Pero ustedes se preguntarán: - ¿Y esto qué tiene que ver con Mireya?
Modestamente, debo decirles que tiene mucho que ver. Porque más allá de que La Nación es un diario ligado a la historia de cualquier argentino, cualquiera sea su ideología, La Nación es un diario ligado a la historia de mi vida. Y aunque no tengo 141 años, quiero contarles con nostalgia, algo que se iluminó dentro de mis valijas de recuerdos cuando leí el artículo del cumpleaños de La Nación.
Nací y viví durante muchos años bajo el símbolo de La Nación y mi padre fue el primer gran protagonista de esta historia. Daniel Viacava, fue un apasionado del periodismo, además de poeta, casi arquitecto, burrero, tanguero y otras yerbas. Fue corrector, director de la Página de Columnas de la Juventud, creador de la Página de Arquitectura junto a su gran amigo Luis Grossman, de la Revista de los domingos y Editorialista hasta que la muerte lo tomó por sorpresa: para mí fue un grande.
Mi madre fue colaboradora, entrevistada, publicó poemas, cuentos… y mis hermanos y yo misma (¡me encantaba hacer las recetas de cocina para chicos para el suplemento infantil!) tuvimos la oportunidad de hacer nuestras pequeñas incursiones en el diario en donde nos sentíamos tan cómodos como “Pedro por su casa”. Pero lo más lindo de esta historia es que yo conocí el viejo edificio, el primer edificio propio de La Nación, el de la calle San Martín 350, al lado del actual Museo Bartolomé Mitre.
Lo conocí con mi viejo. Yo era chiquita, chiquita y tenía la suerte de que papá me llevara muy seguido, seguramente con la esperanza de que el periodismo me embriagara desde la más tierna edad. Era un edificio mágico bajo los ojos de mi infancia, y que tristemente hoy ya no existe. Me gustaban sus patios internos, los subsuelos, sus corredores y galerías larguísimas. Me gustaba el miedo que sentía al cruzar una sala donde brillaba un gigantesco cuadro de “Bartolo Memitre” como lo llamábamos en familia al fundador del diario La Nación, el señor Bartolomé Mitre.

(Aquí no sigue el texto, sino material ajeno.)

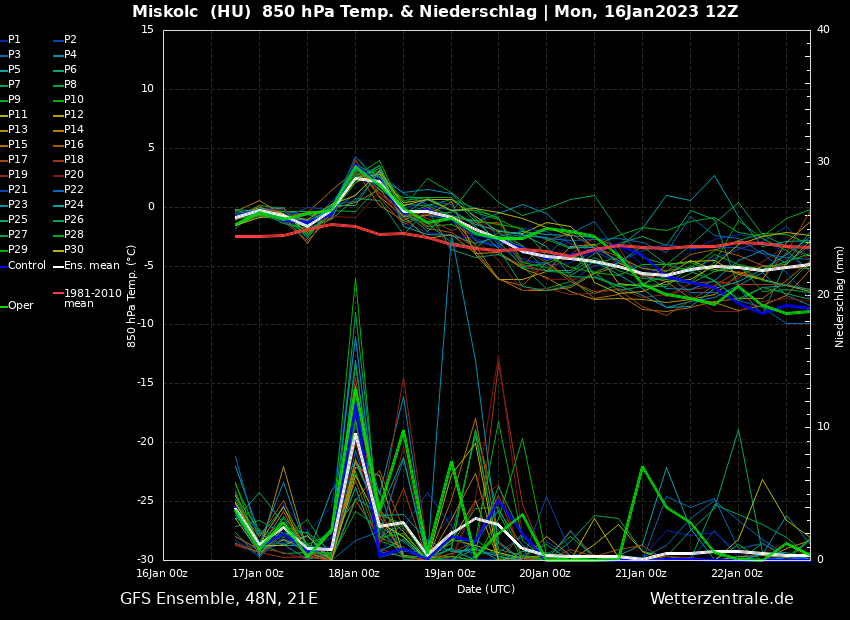Screen dimensions: 850x620
Task: Click the P23 legend entry
Action: coord(18,205)
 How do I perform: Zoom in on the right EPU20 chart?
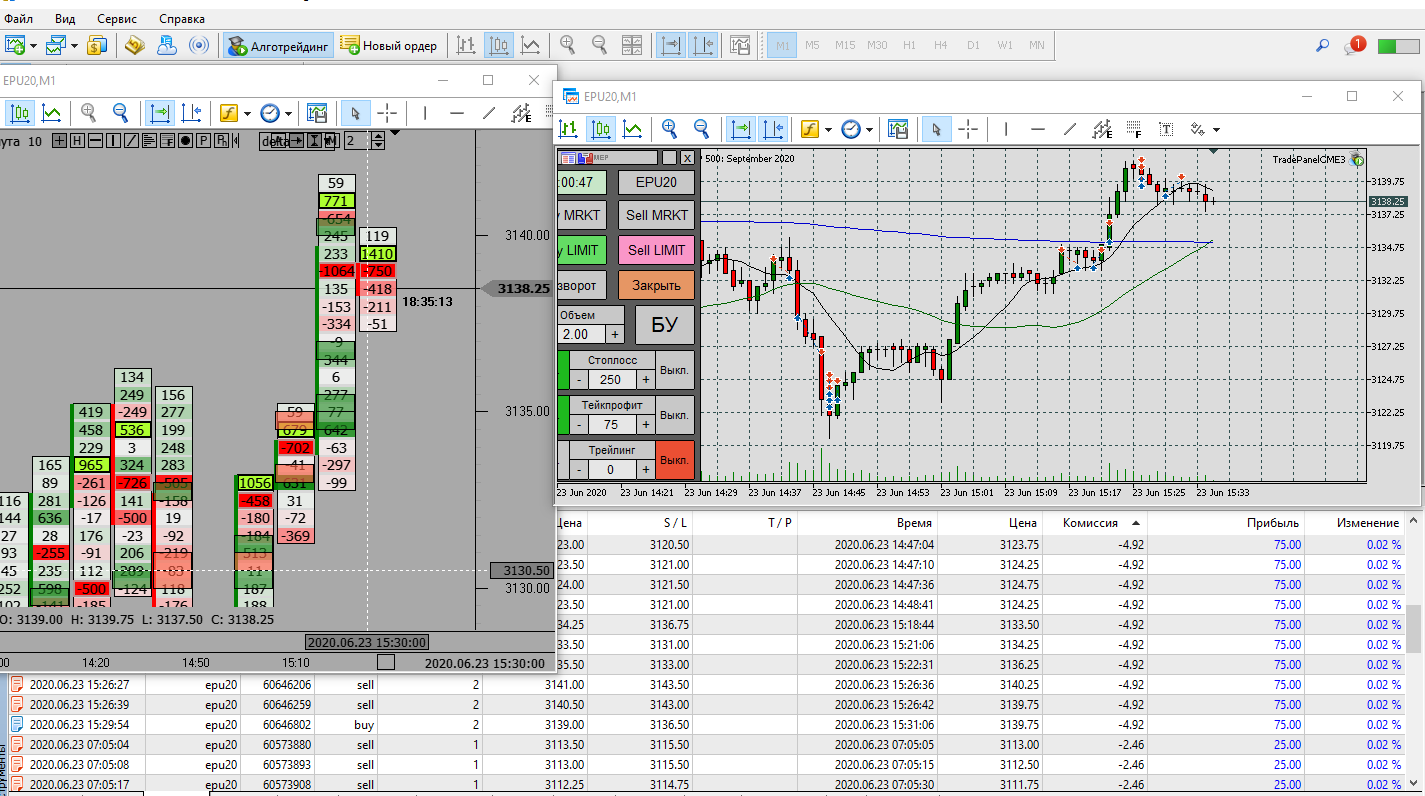click(x=669, y=129)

Mientras papá trabajaba en un escritorio atiborrado de papeles, yo jugaba a ser periodista. Entonces respondía el teléfono, copiaba títulos o dibujaba en hojas pautadas (que aún conservo como preciadas reliquias), buscaba fotos, ordenaba archivos o recortaba diarios. Me gustaba acompañarlo a comer en el comedor donde se reunían periodistas-amigos. Visitábamos de vez en cuando la sala de telex, y el taller… el taller… ¡qué deleite ver las primeras pruebas del diario de mañana, tener mi nombre en “plomito” y ver la magia de los linotipistas tan apresurados!
Los recuerdos son muchos y profundos. Los grandes nombres del periodismo de una época (que no menciono porque realmente van a creer que tengo 141 años) que se paseaban por esos pasillos, los ruidos inolvidables de viejísimas máquinas de escribir, el olor del papel y la tinta, el café Le Caravelle de la calle Lavalle donde se juntaban algunos periodistas, entre ellos mi viejo, para pasarse datos turfísiticos, el restaurante Sorrento de la calle Corrientes, el misterio de trabajar de noche con la última noticia… todos esos son recuerdos que no cumplen 50.000 ediciones, ni 141 años porque la verdad es que esas ráfagas de recuerdos que quedan grabadas en el corazón de la infancia no se pueden contabilizar.